Methods: We performed a phase I/II open-label, single-arm clinical trial of the IL-1 receptor antagonist anakinra in corticosteroid-resistant AIED patients. Given that the etiology of corticosteroid resistance is likely heterogeneous, we used a Simon 2-stage design to distinguish between an unacceptable (≤10%) and an acceptable (≥30%) response rate to anakinra therapy. Subjects received 100 mg anakinra by subcutaneous injection for 84 days, followed by a 180-day observational period.

Results: Based on patient responses, the Simon 2-stage rule permitted premature termination of the trial after 10 subjects completed the 84-day drug period, as the target efficacy for the entire trial had been achieved. Of these 10 patients, 7 demonstrated audiometric improvement, as assessed by pure tone average (PTA) and word recognition score (WRS). In these 7 responders, reduced IL-1β plasma levels correlated with clinical response. Upon discontinuation of treatment, 3 subjects relapsed, which correlated with increased IL-1β plasma levels.

Conclusion: We demonstrated that IL-1β inhibition in corticosteroid-resistant AIED patients was effective in a small cohort of patients and that IL-1β plasma levels associated with both clinical hearing response and disease relapse. These results suggest that a larger phase II randomized clinical trial of IL-1β inhibition is warranted.

Trial registration: ClinicalTrials.gov NCT01267994.

Funding: NIH, Merrill & Phoebe Goodman Otology Research Center, and Long Island Hearing & Speech Society.

Figures

Figure 3. Hearing thresholds (PTA and WRS) relative to IL-1β plasma levels in a phase I/II trial of anakinra for corticosteroid-resistant AIED (NCT01267994).

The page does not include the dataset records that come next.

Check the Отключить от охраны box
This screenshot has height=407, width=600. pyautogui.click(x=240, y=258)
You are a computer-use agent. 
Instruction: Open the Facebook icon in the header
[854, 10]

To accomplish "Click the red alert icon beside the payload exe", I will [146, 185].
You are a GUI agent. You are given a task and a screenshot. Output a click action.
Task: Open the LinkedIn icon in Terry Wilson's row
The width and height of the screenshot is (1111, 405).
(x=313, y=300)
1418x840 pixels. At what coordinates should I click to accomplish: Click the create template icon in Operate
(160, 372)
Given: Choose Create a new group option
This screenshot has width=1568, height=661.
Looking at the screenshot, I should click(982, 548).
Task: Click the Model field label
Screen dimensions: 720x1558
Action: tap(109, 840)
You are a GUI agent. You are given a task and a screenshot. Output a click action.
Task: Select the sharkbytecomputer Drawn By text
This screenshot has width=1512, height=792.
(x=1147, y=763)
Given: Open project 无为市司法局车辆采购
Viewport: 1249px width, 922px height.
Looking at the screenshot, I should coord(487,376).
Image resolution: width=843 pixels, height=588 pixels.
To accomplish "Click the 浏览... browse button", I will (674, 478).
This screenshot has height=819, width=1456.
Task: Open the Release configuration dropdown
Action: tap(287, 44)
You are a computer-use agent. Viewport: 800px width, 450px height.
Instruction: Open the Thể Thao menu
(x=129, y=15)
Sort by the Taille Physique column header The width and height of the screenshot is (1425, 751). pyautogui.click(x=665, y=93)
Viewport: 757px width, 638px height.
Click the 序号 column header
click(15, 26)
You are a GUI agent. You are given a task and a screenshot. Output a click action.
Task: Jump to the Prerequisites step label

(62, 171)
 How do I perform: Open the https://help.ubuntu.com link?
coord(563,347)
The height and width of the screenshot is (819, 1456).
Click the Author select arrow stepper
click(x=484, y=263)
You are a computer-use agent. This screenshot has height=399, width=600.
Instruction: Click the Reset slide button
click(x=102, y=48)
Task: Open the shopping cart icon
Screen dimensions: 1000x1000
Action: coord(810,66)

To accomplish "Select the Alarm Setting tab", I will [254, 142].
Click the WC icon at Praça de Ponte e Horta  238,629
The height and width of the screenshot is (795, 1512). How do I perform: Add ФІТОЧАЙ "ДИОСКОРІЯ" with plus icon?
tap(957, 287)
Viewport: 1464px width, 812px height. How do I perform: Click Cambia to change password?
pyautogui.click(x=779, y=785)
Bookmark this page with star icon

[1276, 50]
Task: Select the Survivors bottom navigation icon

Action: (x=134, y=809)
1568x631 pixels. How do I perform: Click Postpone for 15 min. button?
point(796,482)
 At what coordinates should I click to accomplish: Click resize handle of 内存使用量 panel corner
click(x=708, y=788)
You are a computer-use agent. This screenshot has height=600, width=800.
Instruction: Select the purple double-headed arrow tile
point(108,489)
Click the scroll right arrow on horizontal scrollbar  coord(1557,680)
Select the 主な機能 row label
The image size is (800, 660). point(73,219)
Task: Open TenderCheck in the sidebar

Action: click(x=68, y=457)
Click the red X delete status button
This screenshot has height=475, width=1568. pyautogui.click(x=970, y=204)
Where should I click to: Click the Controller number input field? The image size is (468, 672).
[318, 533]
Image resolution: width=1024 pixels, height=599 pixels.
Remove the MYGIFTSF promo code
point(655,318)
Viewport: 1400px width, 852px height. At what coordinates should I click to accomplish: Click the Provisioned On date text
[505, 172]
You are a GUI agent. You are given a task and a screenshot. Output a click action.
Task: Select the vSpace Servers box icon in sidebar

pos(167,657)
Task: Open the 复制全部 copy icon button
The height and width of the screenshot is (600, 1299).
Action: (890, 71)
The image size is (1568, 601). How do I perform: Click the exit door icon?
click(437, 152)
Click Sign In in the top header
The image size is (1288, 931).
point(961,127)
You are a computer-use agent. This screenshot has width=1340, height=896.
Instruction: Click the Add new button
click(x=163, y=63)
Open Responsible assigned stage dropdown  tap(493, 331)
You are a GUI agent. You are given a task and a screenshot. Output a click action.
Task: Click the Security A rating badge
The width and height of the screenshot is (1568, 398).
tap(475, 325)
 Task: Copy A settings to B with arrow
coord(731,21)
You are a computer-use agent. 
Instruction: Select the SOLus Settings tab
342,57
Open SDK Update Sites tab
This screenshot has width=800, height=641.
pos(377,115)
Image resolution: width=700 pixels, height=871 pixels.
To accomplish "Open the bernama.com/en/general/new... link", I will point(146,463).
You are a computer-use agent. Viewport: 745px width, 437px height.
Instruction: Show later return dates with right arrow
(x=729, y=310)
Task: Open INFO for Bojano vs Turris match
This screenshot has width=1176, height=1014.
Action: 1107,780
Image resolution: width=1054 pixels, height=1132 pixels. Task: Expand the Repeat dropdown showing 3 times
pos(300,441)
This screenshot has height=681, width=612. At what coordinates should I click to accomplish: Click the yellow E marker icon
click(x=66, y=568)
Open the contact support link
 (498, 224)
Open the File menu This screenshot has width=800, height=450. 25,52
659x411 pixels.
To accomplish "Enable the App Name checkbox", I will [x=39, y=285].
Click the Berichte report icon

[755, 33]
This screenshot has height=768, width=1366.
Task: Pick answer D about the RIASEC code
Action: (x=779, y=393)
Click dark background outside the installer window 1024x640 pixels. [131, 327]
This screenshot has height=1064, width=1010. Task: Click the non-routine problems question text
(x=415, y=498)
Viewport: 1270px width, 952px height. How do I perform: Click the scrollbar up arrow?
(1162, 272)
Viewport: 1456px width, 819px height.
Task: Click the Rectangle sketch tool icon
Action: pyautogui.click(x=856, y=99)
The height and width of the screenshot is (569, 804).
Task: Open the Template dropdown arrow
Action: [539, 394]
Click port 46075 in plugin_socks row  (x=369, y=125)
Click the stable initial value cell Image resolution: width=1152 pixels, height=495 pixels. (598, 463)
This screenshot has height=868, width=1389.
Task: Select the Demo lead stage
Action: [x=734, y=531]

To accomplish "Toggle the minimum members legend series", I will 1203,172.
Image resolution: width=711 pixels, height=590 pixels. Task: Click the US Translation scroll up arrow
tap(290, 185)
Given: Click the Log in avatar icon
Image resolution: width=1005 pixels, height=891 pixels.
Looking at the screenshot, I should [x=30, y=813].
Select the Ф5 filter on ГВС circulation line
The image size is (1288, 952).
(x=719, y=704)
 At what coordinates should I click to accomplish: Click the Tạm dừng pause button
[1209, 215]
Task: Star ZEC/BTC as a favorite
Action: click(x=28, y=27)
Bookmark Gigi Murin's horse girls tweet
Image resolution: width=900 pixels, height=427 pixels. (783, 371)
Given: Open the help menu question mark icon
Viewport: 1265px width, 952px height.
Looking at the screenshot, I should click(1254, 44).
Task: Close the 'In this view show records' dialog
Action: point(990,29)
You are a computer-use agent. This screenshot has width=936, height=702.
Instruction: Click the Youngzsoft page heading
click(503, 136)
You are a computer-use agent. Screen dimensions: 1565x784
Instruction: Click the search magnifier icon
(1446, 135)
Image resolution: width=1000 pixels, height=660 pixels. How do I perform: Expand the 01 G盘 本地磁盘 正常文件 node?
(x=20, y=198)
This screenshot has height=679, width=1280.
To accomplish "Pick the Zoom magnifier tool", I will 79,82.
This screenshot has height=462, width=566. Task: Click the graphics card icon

At visit 1, anakinra (daily subcutaneous injectable medication) was instituted (↑) for the next 84 days, after which therapy was discontinued (↓). Interval audiograms were obtained at visits 2 (day 28), 3 (day 56), and 4 (day 84). The 180-day post-treatment observational period is shown in visits 5 (day 114), 6 (day 174), and 7 (day 264). The left axis shows PTA, plotted inversely, similar to an audiogram (lower numbers correspond to better hearing); solid lines denote active ears (blue, left; red, right), and dashed lines denote inactive ears. Numeric values show WRS for the active ear (blue, left; red, right), with a best possible score of 100. The right axis shows IL-1β plasma values (green). In some patients, after visit 4, anakinra treatment was reinstated for an additional 28 days (denoted by arrows) because of a decline in hearing. Institution of steroid therapy in patient LIJ-07 is denoted by a red arrow.

Figure 2. Best hearing improvement observed while on anakinra therapy.

PTA improvement (A) and WRS improvement (B) during the 84-day drug period were both significantly higher in anakinra responders (n = 7) versus nonresponders (n = 3) (P = 0.02 for both, Mann-Whitney test). The result was also compared with the historic improvement with corticosteroid therapy (Standard of care) previously reported by Niparko et al. (1).

Figure 1. CONSORT flow diagram.

For enrollment, all patients must have been treated with a 28-day course of prednisone and have experienced no clinical improvement, as assessed by PTA and WRS. All patients that met enrollment criteria were allocated to receive the intervention (n = 13). Of the 13 subjects, 1 never received anakinra. Of the 12 patients that received anakinra, 2 were unable to complete the initial 28 days of therapy, leaving 10 subjects evaluable for the efficacy assessment.